§ RECORD EXTRACTS
--
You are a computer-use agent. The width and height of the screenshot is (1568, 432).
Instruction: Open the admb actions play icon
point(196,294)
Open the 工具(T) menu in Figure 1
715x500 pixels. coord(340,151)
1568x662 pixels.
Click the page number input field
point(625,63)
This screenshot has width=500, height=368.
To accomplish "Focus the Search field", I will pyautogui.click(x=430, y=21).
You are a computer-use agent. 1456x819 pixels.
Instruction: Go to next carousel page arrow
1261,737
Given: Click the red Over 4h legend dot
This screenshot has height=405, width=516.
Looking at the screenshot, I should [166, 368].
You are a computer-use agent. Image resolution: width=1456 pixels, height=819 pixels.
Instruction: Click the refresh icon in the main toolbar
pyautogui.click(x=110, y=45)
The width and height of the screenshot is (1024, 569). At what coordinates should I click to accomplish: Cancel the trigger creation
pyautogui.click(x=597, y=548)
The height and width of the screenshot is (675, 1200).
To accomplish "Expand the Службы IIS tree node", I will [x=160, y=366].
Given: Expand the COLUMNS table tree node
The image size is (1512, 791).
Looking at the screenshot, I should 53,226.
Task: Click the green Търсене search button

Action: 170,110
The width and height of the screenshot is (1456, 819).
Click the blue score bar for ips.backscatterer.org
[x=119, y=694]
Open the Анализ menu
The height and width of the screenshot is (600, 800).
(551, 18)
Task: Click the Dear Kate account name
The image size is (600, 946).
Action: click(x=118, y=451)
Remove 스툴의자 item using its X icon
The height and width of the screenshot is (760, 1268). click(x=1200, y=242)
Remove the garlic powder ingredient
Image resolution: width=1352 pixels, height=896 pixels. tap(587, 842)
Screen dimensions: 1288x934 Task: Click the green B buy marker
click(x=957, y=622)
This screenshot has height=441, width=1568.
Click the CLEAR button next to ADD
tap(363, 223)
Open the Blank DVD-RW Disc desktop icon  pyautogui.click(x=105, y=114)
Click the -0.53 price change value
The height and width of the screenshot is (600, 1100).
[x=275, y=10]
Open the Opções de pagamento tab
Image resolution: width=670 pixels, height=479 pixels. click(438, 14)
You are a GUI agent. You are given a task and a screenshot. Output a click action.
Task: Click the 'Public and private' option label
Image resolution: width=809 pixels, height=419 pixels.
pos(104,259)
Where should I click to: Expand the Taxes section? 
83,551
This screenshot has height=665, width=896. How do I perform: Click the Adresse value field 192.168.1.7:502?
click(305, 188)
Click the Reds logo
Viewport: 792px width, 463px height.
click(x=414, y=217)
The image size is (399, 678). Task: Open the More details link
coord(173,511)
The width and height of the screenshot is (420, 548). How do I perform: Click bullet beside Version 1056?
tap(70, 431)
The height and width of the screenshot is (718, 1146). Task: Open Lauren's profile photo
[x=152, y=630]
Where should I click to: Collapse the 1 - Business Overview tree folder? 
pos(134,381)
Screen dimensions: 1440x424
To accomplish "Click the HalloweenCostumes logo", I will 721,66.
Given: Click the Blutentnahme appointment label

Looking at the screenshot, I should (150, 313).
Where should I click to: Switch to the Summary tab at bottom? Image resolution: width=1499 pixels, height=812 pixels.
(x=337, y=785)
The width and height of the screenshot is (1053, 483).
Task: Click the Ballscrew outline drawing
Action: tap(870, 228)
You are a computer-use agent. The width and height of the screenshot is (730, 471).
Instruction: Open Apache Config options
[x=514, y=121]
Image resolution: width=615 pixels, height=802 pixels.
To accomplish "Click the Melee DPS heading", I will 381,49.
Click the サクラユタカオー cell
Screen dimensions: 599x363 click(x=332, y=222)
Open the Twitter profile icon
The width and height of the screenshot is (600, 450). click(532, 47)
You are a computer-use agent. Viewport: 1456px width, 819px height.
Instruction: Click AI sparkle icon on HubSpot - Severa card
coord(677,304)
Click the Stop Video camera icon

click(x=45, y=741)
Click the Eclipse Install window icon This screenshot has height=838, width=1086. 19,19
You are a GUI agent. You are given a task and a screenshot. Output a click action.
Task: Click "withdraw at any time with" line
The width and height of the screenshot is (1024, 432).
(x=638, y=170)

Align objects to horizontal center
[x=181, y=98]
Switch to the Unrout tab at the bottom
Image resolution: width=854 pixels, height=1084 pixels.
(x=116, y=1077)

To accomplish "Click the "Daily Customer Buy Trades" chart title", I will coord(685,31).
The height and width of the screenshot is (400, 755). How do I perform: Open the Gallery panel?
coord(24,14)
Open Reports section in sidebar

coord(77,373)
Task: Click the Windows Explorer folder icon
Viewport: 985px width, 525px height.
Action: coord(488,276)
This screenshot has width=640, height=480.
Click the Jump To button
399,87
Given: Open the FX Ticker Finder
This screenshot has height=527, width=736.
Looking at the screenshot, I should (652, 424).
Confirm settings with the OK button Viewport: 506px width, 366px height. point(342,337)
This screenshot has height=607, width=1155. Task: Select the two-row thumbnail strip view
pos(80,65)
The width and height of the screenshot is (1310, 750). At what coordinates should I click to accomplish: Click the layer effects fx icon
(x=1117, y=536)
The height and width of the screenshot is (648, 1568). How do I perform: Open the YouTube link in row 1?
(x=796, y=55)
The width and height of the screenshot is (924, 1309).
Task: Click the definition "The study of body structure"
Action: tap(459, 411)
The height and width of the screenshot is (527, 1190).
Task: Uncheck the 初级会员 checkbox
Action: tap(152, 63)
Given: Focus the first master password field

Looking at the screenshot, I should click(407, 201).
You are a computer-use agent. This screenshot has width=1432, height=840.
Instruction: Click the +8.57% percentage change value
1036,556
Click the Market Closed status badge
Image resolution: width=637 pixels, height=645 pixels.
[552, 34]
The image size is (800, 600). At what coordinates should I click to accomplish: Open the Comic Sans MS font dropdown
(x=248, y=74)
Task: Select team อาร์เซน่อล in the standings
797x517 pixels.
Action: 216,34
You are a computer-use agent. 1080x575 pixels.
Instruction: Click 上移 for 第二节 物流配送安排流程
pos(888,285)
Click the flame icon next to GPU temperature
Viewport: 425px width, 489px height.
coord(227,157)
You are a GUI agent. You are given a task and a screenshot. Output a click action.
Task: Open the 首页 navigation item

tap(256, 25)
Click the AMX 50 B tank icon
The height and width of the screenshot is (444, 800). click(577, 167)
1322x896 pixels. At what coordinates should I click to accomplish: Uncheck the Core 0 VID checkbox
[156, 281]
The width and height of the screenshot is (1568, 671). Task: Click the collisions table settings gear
--
§ OBJECTIVE
Rewrite the lines above with "garlic powder" swapped for "onion powder", leaving everything else as it is.

§ FINISHED EXERCISE
You are a computer-use agent. The width and height of the screenshot is (1568, 432).
Instruction: Open the admb actions play icon
point(196,294)
Open the 工具(T) menu in Figure 1
715x500 pixels. coord(340,151)
1568x662 pixels.
Click the page number input field
point(625,63)
This screenshot has width=500, height=368.
To accomplish "Focus the Search field", I will pyautogui.click(x=430, y=21).
You are a computer-use agent. 1456x819 pixels.
Instruction: Go to next carousel page arrow
1261,737
Given: Click the red Over 4h legend dot
This screenshot has height=405, width=516.
Looking at the screenshot, I should [166, 368].
You are a computer-use agent. Image resolution: width=1456 pixels, height=819 pixels.
Instruction: Click the refresh icon in the main toolbar
pyautogui.click(x=110, y=45)
The width and height of the screenshot is (1024, 569). At what coordinates should I click to accomplish: Cancel the trigger creation
pyautogui.click(x=597, y=548)
The height and width of the screenshot is (675, 1200).
To accomplish "Expand the Службы IIS tree node", I will [x=160, y=366].
Given: Expand the COLUMNS table tree node
The image size is (1512, 791).
Looking at the screenshot, I should 53,226.
Task: Click the green Търсене search button

Action: 170,110
The width and height of the screenshot is (1456, 819).
Click the blue score bar for ips.backscatterer.org
[x=119, y=694]
Open the Анализ menu
The height and width of the screenshot is (600, 800).
(551, 18)
Task: Click the Dear Kate account name
The image size is (600, 946).
Action: click(x=118, y=451)
Remove 스툴의자 item using its X icon
The height and width of the screenshot is (760, 1268). click(x=1200, y=242)
Remove the onion powder ingredient
Image resolution: width=1352 pixels, height=896 pixels. tap(587, 842)
Screen dimensions: 1288x934 Task: Click the green B buy marker
click(x=957, y=622)
This screenshot has height=441, width=1568.
Click the CLEAR button next to ADD
tap(363, 223)
Open the Blank DVD-RW Disc desktop icon  pyautogui.click(x=105, y=114)
Click the -0.53 price change value
The height and width of the screenshot is (600, 1100).
[x=275, y=10]
Open the Opções de pagamento tab
Image resolution: width=670 pixels, height=479 pixels. click(438, 14)
You are a GUI agent. You are given a task and a screenshot. Output a click action.
Task: Click the 'Public and private' option label
Image resolution: width=809 pixels, height=419 pixels.
pos(104,259)
Where should I click to: Expand the Taxes section? 
83,551
This screenshot has height=665, width=896. How do I perform: Click the Adresse value field 192.168.1.7:502?
click(305, 188)
Click the Reds logo
Viewport: 792px width, 463px height.
click(x=414, y=217)
The image size is (399, 678). Task: Open the More details link
coord(173,511)
The width and height of the screenshot is (420, 548). How do I perform: Click bullet beside Version 1056?
tap(70, 431)
The height and width of the screenshot is (718, 1146). Task: Open Lauren's profile photo
[x=152, y=630]
Where should I click to: Collapse the 1 - Business Overview tree folder? 
pos(134,381)
Screen dimensions: 1440x424
To accomplish "Click the HalloweenCostumes logo", I will 721,66.
Given: Click the Blutentnahme appointment label

Looking at the screenshot, I should (150, 313).
Where should I click to: Switch to the Summary tab at bottom? Image resolution: width=1499 pixels, height=812 pixels.
(x=337, y=785)
The width and height of the screenshot is (1053, 483).
Task: Click the Ballscrew outline drawing
Action: tap(870, 228)
You are a computer-use agent. The width and height of the screenshot is (730, 471).
Instruction: Open Apache Config options
[x=514, y=121]
Image resolution: width=615 pixels, height=802 pixels.
To accomplish "Click the Melee DPS heading", I will 381,49.
Click the サクラユタカオー cell
Screen dimensions: 599x363 click(x=332, y=222)
Open the Twitter profile icon
The width and height of the screenshot is (600, 450). click(532, 47)
You are a computer-use agent. Viewport: 1456px width, 819px height.
Instruction: Click AI sparkle icon on HubSpot - Severa card
coord(677,304)
Click the Stop Video camera icon

click(x=45, y=741)
Click the Eclipse Install window icon This screenshot has height=838, width=1086. 19,19
You are a GUI agent. You are given a task and a screenshot. Output a click action.
Task: Click "withdraw at any time with" line
The width and height of the screenshot is (1024, 432).
(x=638, y=170)

Align objects to horizontal center
[x=181, y=98]
Switch to the Unrout tab at the bottom
Image resolution: width=854 pixels, height=1084 pixels.
(x=116, y=1077)

To accomplish "Click the "Daily Customer Buy Trades" chart title", I will coord(685,31).
The height and width of the screenshot is (400, 755). How do I perform: Open the Gallery panel?
coord(24,14)
Open Reports section in sidebar

coord(77,373)
Task: Click the Windows Explorer folder icon
Viewport: 985px width, 525px height.
Action: coord(488,276)
This screenshot has width=640, height=480.
Click the Jump To button
399,87
Given: Open the FX Ticker Finder
This screenshot has height=527, width=736.
Looking at the screenshot, I should (652, 424).
Confirm settings with the OK button Viewport: 506px width, 366px height. point(342,337)
This screenshot has height=607, width=1155. Task: Select the two-row thumbnail strip view
pos(80,65)
The width and height of the screenshot is (1310, 750). At what coordinates should I click to accomplish: Click the layer effects fx icon
(x=1117, y=536)
The height and width of the screenshot is (648, 1568). How do I perform: Open the YouTube link in row 1?
(x=796, y=55)
The width and height of the screenshot is (924, 1309).
Task: Click the definition "The study of body structure"
Action: tap(459, 411)
The height and width of the screenshot is (527, 1190).
Task: Uncheck the 初级会员 checkbox
Action: tap(152, 63)
Given: Focus the first master password field

Looking at the screenshot, I should click(407, 201).
You are a computer-use agent. This screenshot has width=1432, height=840.
Instruction: Click the +8.57% percentage change value
1036,556
Click the Market Closed status badge
Image resolution: width=637 pixels, height=645 pixels.
[552, 34]
The image size is (800, 600). At what coordinates should I click to accomplish: Open the Comic Sans MS font dropdown
(x=248, y=74)
Task: Select team อาร์เซน่อล in the standings
797x517 pixels.
Action: 216,34
You are a computer-use agent. 1080x575 pixels.
Instruction: Click 上移 for 第二节 物流配送安排流程
pos(888,285)
Click the flame icon next to GPU temperature
Viewport: 425px width, 489px height.
coord(227,157)
You are a GUI agent. You are given a task and a screenshot. Output a click action.
Task: Open the 首页 navigation item

tap(256, 25)
Click the AMX 50 B tank icon
The height and width of the screenshot is (444, 800). click(577, 167)
1322x896 pixels. At what coordinates should I click to accomplish: Uncheck the Core 0 VID checkbox
[156, 281]
The width and height of the screenshot is (1568, 671). Task: Click the collisions table settings gear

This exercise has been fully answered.